Schizophrenes Residuum
Als schizophrenes Residuum wird eine Phase der Erkrankung bezeichnet, bei der eine starke Verschlechterung gegenüber früheren Episoden eintritt. Sie ist ein Hinweis auf eine chronische Schizophrenie und ist durch längere Phasen negativer Symptome wie fehlender Aktivität, Sprachdesorganisation sowie anderen bereits genannten Faktoren charakterisiert.
Schizophrenia simplex
Die Schizophrenia simplex bezeichnet eine Störung, die mit langsamer Entwicklung von Veränderungen des Verhaltens sowie sozialer Kompetenz einhergeht. Zudem ist die Leistungsfähigkeit des Patienten vermindert. Allerdings zeigen sich bei der Schizophrenia simplex vor der Phase des schizophrenen Residuums keine vorhergehenden, psychotischen Symptome, was die Diagnose erschwert.

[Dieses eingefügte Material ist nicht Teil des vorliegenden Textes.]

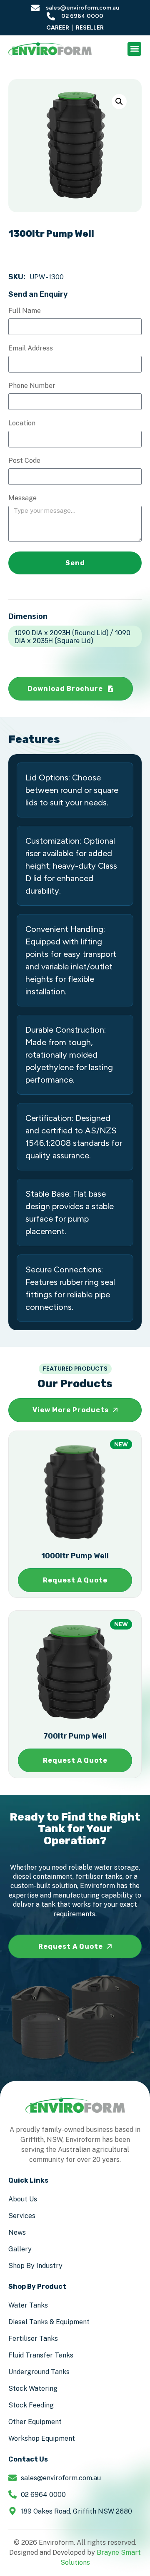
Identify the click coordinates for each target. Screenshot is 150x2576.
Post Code (24, 461)
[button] (134, 49)
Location (21, 423)
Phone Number (31, 386)
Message (22, 498)
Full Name (24, 311)
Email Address (30, 348)
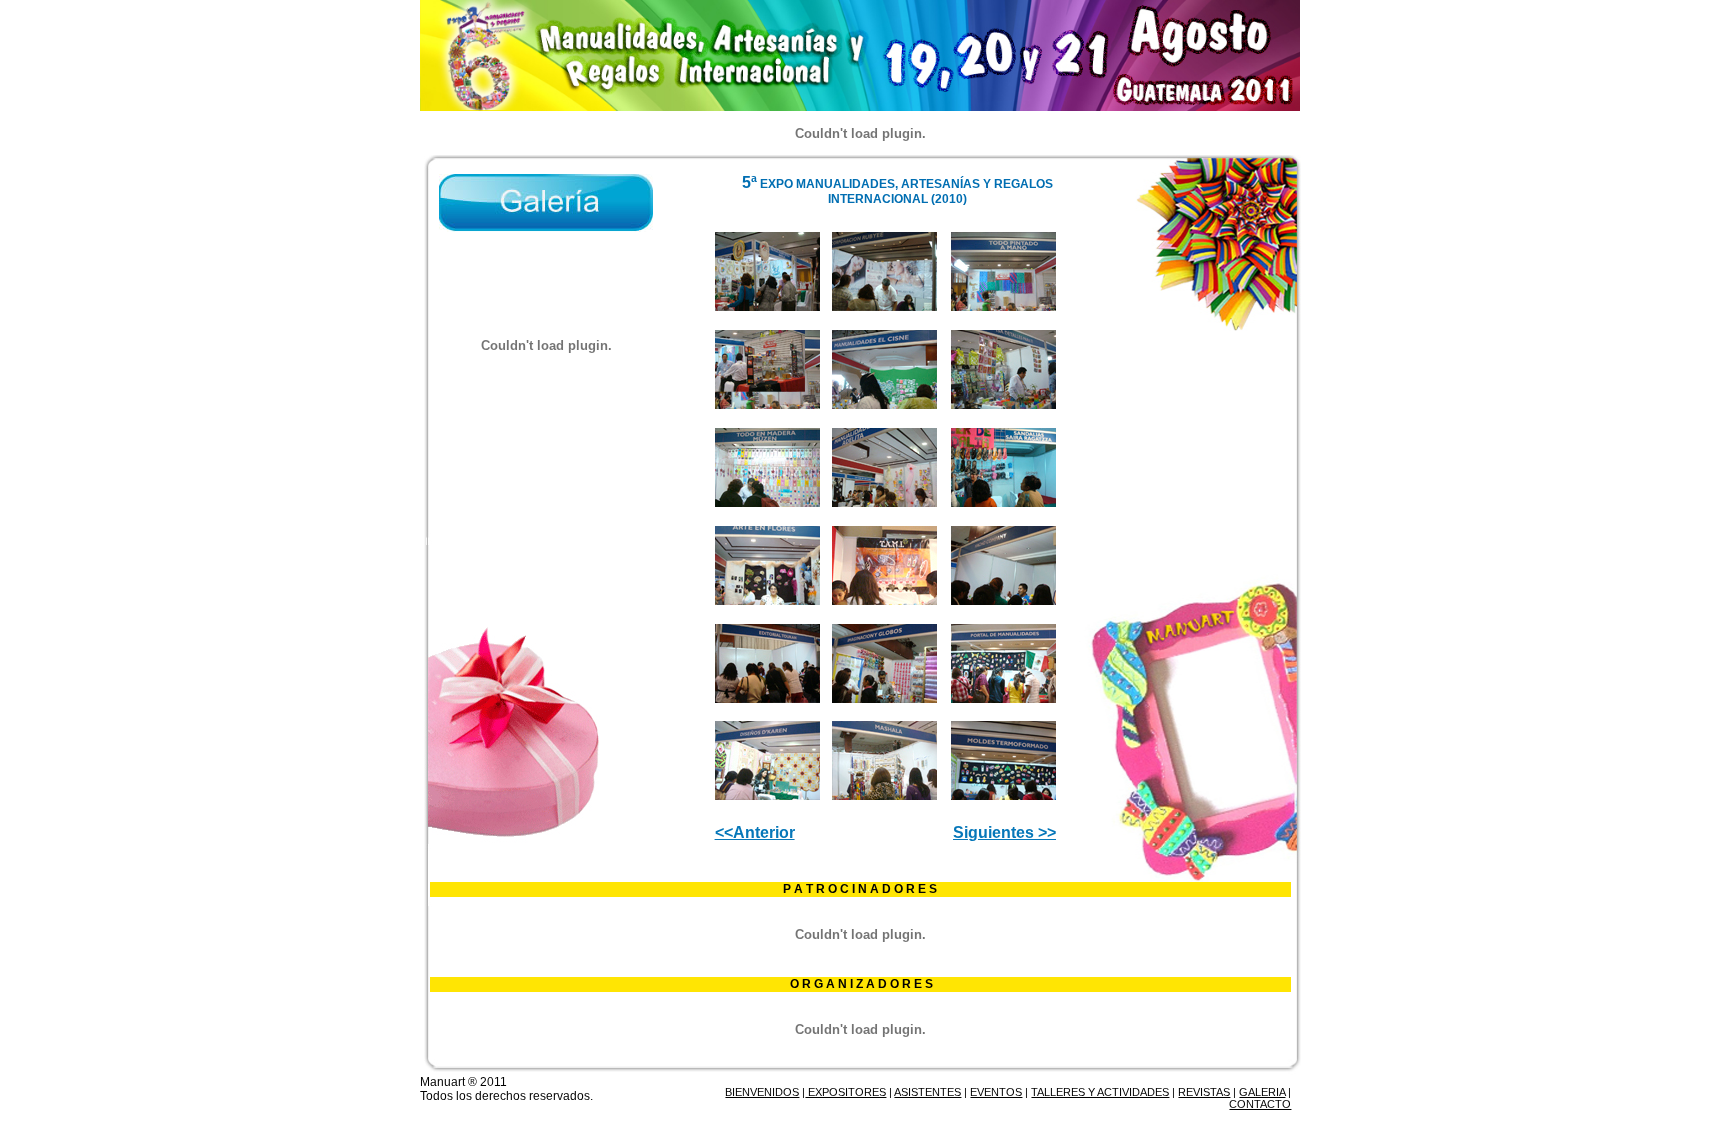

Wichtig bei jeder Form der Schizophrenie ist es, beim Eintreten der ersten Symptome schnellstmöglich einen behandelnden Facharzt aufzusuchen. Nur mit der richtigen Therapie, die von Fall zu Fall unterschiedlich sein kann, lassen sich stärkere Episoden vermeiden und eine Remission der Erkrankung verwirklichen.